Außerdem war Rilke schon bald äußerst populär und wurde um 1900 nicht nur vom literarisch interessierten Publikum gelesen. Deshalb führten die deutsche Soldaten im Ersten Weltkrieg auch Rilkes Gedichtzyklen wie Das Buch der Bilder, Larenopfer oder Das Stundenbuch und – rezeptionsgeschichtlich noch viel wichtiger – seine beiden großen Prosawerke, Die Weise von Liebe und Tod des Cornets Christoph Rilke sowie Die Aufzeichnungen des Malte Laurids Brigge mit sich, weil sie darin die existenziellen Grenzerfahrungen auf den Schlachtfeldern wieder fanden.

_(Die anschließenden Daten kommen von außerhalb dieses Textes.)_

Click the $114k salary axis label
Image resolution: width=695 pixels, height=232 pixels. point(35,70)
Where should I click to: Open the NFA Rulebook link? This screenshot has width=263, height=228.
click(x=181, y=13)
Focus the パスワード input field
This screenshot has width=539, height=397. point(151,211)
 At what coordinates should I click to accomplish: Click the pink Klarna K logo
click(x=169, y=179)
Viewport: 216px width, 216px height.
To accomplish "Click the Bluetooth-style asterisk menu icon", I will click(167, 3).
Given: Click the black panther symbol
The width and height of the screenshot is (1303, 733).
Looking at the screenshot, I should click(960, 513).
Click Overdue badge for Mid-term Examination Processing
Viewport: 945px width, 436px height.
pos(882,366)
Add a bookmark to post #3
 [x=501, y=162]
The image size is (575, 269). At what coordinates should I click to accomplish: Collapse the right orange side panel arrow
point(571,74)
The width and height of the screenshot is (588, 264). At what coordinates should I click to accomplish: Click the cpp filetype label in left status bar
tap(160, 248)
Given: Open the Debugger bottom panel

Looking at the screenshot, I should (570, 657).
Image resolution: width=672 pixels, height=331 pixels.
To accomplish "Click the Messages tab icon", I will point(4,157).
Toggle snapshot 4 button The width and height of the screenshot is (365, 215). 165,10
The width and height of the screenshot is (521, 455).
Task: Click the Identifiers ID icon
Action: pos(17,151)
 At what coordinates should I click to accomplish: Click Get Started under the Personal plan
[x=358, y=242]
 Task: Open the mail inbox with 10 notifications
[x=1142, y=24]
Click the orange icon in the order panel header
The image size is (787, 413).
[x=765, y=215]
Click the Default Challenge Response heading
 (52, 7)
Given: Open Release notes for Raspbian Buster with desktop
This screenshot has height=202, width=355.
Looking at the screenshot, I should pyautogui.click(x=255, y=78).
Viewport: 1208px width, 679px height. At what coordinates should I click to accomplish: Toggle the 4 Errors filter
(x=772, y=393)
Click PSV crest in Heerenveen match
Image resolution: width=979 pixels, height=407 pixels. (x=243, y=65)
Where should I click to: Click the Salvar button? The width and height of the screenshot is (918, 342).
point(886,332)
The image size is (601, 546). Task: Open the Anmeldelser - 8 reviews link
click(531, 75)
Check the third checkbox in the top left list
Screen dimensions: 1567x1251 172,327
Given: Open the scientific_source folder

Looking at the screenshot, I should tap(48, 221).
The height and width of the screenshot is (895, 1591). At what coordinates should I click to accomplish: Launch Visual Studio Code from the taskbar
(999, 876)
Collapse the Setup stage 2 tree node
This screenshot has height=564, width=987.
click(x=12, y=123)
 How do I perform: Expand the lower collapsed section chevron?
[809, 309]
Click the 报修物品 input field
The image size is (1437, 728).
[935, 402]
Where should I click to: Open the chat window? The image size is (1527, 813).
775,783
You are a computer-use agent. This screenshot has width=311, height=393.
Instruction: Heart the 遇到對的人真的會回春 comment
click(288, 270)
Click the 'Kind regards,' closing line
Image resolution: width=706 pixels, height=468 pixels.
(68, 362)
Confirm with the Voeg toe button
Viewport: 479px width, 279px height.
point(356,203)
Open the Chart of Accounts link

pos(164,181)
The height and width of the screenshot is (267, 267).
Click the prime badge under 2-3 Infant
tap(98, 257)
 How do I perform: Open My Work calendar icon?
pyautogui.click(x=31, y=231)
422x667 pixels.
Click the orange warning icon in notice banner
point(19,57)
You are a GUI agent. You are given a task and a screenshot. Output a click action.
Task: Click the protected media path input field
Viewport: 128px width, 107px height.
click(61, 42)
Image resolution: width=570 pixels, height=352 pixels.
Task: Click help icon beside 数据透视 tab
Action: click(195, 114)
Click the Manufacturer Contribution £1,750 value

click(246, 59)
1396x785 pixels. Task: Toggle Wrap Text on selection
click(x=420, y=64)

Der Titel des vorliegenden Bandes deutet zunächst auf eine in diese Richtung gehende Spezialstudie hin, doch entpuppt sich Riemers Darstellung als unerwartet umfassend: Zunächst erörtert sie nämlich Rilkes allgemeine Rezeptionsgeschichte von 1894 bis zur Gegenwart, geht dann anhand ausgewählter Texte ganz grundsätzlich auf die „Todesthematik in Rilkes Frühwerk“ sowie die Wechselbeziehung zwischen seiner Dichtung und der Musik ein und wendet sich erst danach (ab S. 271) einzelnen seit den 1930er Jahren entstandenen Kompositionen zu: Darunter als bekannteste die 14. Sinfonie von Dmitri Schostakowitsch, aber auch kaum oder zumindest weniger geläufige Stücke, wie die Kantaten Vom Menschen (Kurt Lissmann) und O Herr, gib jedem seinen eignen Tod (Quirin Rische) oder Krzysztof Pendereckis 8. Sinfonie. Im Zentrum steht jeweils die Frage nach dem politischen und gesellschaftlichen Hintergrund, der vom systemkonformen Kontext mit dem „Dritten Reich“ (Rische) über die Bewältigung der Kriegserfahrungen nach 1945 (Karl Schiskes Oratorium Vom Tode) bis zum Protest gegen die sozialistische Diktatur (Schostakowitsch) reicht. Die getroffene Auswahl ist stichhaltig, lässt sich aber natürlich auch immer kritisieren: Die Cornet-Vertonung von Hermann Reutter oder Alfred Irmlers Sinfonische Fantasie nach dem gleichen Text als Beispiel einer nicht textgebundenen Komposition wären ebenso geeignet gewesen. Ein ausführliches Werkverzeichnis zum Thema und ein Register hätten die insgesamt hoch interessante Arbeit vorteilhaft ergänzt.